*What to produce*.
Write out every line of the following listing without changing a single character.

Extracted records:
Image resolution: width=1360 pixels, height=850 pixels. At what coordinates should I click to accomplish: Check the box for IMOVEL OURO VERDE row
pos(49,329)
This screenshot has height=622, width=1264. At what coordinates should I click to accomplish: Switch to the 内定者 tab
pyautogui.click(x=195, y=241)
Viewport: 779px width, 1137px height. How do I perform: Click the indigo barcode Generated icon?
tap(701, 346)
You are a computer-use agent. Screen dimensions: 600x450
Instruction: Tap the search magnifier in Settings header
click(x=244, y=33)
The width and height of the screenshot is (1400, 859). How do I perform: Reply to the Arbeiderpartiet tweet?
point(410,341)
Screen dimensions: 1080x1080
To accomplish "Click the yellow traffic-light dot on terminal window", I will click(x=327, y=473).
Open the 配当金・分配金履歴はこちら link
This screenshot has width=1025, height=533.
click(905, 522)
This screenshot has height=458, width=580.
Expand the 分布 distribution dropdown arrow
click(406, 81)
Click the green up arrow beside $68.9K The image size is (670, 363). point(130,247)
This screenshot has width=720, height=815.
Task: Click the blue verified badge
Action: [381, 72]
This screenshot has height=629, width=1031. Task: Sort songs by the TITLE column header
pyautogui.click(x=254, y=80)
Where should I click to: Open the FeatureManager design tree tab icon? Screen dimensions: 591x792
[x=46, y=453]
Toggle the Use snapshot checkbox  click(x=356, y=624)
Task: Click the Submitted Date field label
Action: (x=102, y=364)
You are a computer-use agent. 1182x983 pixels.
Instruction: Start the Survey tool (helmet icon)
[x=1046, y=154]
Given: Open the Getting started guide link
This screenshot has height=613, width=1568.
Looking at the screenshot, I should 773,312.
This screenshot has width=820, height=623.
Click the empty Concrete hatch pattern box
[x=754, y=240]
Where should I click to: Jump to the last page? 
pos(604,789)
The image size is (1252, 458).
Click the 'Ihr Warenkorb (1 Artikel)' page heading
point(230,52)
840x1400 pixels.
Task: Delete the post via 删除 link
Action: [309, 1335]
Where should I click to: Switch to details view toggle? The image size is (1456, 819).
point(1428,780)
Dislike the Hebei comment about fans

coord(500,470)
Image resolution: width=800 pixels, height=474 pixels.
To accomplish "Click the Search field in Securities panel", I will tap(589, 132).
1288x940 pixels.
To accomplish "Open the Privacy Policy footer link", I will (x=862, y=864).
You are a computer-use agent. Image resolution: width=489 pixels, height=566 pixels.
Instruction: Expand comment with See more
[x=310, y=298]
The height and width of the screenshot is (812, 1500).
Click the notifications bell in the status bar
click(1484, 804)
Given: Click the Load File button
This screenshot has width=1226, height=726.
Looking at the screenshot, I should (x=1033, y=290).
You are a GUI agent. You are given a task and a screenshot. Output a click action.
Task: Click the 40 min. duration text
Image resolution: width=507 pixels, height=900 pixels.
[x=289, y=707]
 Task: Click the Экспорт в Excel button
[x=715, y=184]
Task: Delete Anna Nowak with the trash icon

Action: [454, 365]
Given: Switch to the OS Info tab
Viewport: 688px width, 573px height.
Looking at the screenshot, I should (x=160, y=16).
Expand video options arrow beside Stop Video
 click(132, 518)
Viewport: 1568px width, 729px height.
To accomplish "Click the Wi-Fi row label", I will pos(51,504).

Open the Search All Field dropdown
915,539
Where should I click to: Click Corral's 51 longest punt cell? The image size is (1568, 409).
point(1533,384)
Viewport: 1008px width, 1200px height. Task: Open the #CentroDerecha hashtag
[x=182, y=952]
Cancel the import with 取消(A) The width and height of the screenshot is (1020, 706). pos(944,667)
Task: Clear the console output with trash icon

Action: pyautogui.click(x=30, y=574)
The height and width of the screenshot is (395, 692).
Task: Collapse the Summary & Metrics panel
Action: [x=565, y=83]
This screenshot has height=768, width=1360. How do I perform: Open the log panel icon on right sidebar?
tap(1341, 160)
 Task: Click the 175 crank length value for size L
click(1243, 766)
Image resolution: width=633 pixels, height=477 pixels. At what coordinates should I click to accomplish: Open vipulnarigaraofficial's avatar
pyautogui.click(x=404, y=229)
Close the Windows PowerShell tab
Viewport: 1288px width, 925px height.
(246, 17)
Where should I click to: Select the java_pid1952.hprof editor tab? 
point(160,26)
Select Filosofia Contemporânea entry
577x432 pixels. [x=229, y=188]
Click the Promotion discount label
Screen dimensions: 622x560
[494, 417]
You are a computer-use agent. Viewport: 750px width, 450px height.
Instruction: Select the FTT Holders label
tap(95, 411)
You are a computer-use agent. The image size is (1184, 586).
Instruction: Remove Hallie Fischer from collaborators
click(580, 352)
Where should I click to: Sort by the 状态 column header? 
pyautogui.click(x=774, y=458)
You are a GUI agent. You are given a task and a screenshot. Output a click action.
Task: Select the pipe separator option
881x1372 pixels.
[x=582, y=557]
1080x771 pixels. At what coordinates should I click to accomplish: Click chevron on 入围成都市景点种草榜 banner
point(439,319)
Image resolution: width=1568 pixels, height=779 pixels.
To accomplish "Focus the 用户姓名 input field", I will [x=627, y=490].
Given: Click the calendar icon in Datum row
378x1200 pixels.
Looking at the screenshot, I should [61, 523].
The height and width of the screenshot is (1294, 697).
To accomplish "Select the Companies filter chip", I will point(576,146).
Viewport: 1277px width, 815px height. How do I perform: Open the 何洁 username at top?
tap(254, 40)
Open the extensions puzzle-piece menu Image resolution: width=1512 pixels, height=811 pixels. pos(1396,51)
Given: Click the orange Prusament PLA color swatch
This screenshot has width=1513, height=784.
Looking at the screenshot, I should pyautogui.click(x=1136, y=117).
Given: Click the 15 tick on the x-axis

*Exercise answer*.
Image resolution: width=1360 pixels, height=850 pixels. At what coordinates should I click to accomplish: Check the box for IMOVEL OURO VERDE row
pos(49,329)
This screenshot has height=622, width=1264. At what coordinates should I click to accomplish: Switch to the 内定者 tab
pyautogui.click(x=195, y=241)
Viewport: 779px width, 1137px height. How do I perform: Click the indigo barcode Generated icon?
tap(701, 346)
You are a computer-use agent. Screen dimensions: 600x450
Instruction: Tap the search magnifier in Settings header
click(x=244, y=33)
The width and height of the screenshot is (1400, 859). How do I perform: Reply to the Arbeiderpartiet tweet?
point(410,341)
Screen dimensions: 1080x1080
To accomplish "Click the yellow traffic-light dot on terminal window", I will click(x=327, y=473).
Open the 配当金・分配金履歴はこちら link
This screenshot has width=1025, height=533.
click(905, 522)
This screenshot has height=458, width=580.
Expand the 分布 distribution dropdown arrow
click(406, 81)
Click the green up arrow beside $68.9K The image size is (670, 363). point(130,247)
This screenshot has width=720, height=815.
Task: Click the blue verified badge
Action: [381, 72]
This screenshot has height=629, width=1031. Task: Sort songs by the TITLE column header
pyautogui.click(x=254, y=80)
Where should I click to: Open the FeatureManager design tree tab icon? Screen dimensions: 591x792
[x=46, y=453]
Toggle the Use snapshot checkbox  click(x=356, y=624)
Task: Click the Submitted Date field label
Action: (x=102, y=364)
You are a computer-use agent. 1182x983 pixels.
Instruction: Start the Survey tool (helmet icon)
[x=1046, y=154]
Given: Open the Getting started guide link
This screenshot has height=613, width=1568.
Looking at the screenshot, I should 773,312.
This screenshot has width=820, height=623.
Click the empty Concrete hatch pattern box
[x=754, y=240]
Where should I click to: Jump to the last page? 
pos(604,789)
The image size is (1252, 458).
Click the 'Ihr Warenkorb (1 Artikel)' page heading
point(230,52)
840x1400 pixels.
Task: Delete the post via 删除 link
Action: [309, 1335]
Where should I click to: Switch to details view toggle? The image size is (1456, 819).
point(1428,780)
Dislike the Hebei comment about fans

coord(500,470)
Image resolution: width=800 pixels, height=474 pixels.
To accomplish "Click the Search field in Securities panel", I will tap(589, 132).
1288x940 pixels.
To accomplish "Open the Privacy Policy footer link", I will (x=862, y=864).
You are a computer-use agent. Image resolution: width=489 pixels, height=566 pixels.
Instruction: Expand comment with See more
[x=310, y=298]
The height and width of the screenshot is (812, 1500).
Click the notifications bell in the status bar
click(1484, 804)
Given: Click the Load File button
This screenshot has width=1226, height=726.
Looking at the screenshot, I should (x=1033, y=290).
You are a GUI agent. You are given a task and a screenshot. Output a click action.
Task: Click the 40 min. duration text
Image resolution: width=507 pixels, height=900 pixels.
[x=289, y=707]
 Task: Click the Экспорт в Excel button
[x=715, y=184]
Task: Delete Anna Nowak with the trash icon

Action: [454, 365]
Given: Switch to the OS Info tab
Viewport: 688px width, 573px height.
Looking at the screenshot, I should (x=160, y=16).
Expand video options arrow beside Stop Video
 click(132, 518)
Viewport: 1568px width, 729px height.
To accomplish "Click the Wi-Fi row label", I will pos(51,504).

Open the Search All Field dropdown
915,539
Where should I click to: Click Corral's 51 longest punt cell? The image size is (1568, 409).
point(1533,384)
Viewport: 1008px width, 1200px height. Task: Open the #CentroDerecha hashtag
[x=182, y=952]
Cancel the import with 取消(A) The width and height of the screenshot is (1020, 706). pos(944,667)
Task: Clear the console output with trash icon

Action: pyautogui.click(x=30, y=574)
The height and width of the screenshot is (395, 692).
Task: Collapse the Summary & Metrics panel
Action: [x=565, y=83]
This screenshot has height=768, width=1360. How do I perform: Open the log panel icon on right sidebar?
tap(1341, 160)
 Task: Click the 175 crank length value for size L
click(1243, 766)
Image resolution: width=633 pixels, height=477 pixels. At what coordinates should I click to accomplish: Open vipulnarigaraofficial's avatar
pyautogui.click(x=404, y=229)
Close the Windows PowerShell tab
Viewport: 1288px width, 925px height.
(246, 17)
Where should I click to: Select the java_pid1952.hprof editor tab? 
point(160,26)
Select Filosofia Contemporânea entry
577x432 pixels. [x=229, y=188]
Click the Promotion discount label
Screen dimensions: 622x560
[494, 417]
You are a computer-use agent. Viewport: 750px width, 450px height.
Instruction: Select the FTT Holders label
tap(95, 411)
You are a computer-use agent. The image size is (1184, 586).
Instruction: Remove Hallie Fischer from collaborators
click(580, 352)
Where should I click to: Sort by the 状态 column header? 
pyautogui.click(x=774, y=458)
You are a GUI agent. You are given a task and a screenshot. Output a click action.
Task: Select the pipe separator option
881x1372 pixels.
[x=582, y=557]
1080x771 pixels. At what coordinates should I click to accomplish: Click chevron on 入围成都市景点种草榜 banner
point(439,319)
Image resolution: width=1568 pixels, height=779 pixels.
To accomplish "Focus the 用户姓名 input field", I will [x=627, y=490].
Given: Click the calendar icon in Datum row
378x1200 pixels.
Looking at the screenshot, I should [61, 523].
The height and width of the screenshot is (1294, 697).
To accomplish "Select the Companies filter chip", I will point(576,146).
Viewport: 1277px width, 815px height. How do I perform: Open the 何洁 username at top?
tap(254, 40)
Open the extensions puzzle-piece menu Image resolution: width=1512 pixels, height=811 pixels. pos(1396,51)
Given: Click the orange Prusament PLA color swatch
This screenshot has width=1513, height=784.
Looking at the screenshot, I should pyautogui.click(x=1136, y=117).
Given: Click the 15 tick on the x-axis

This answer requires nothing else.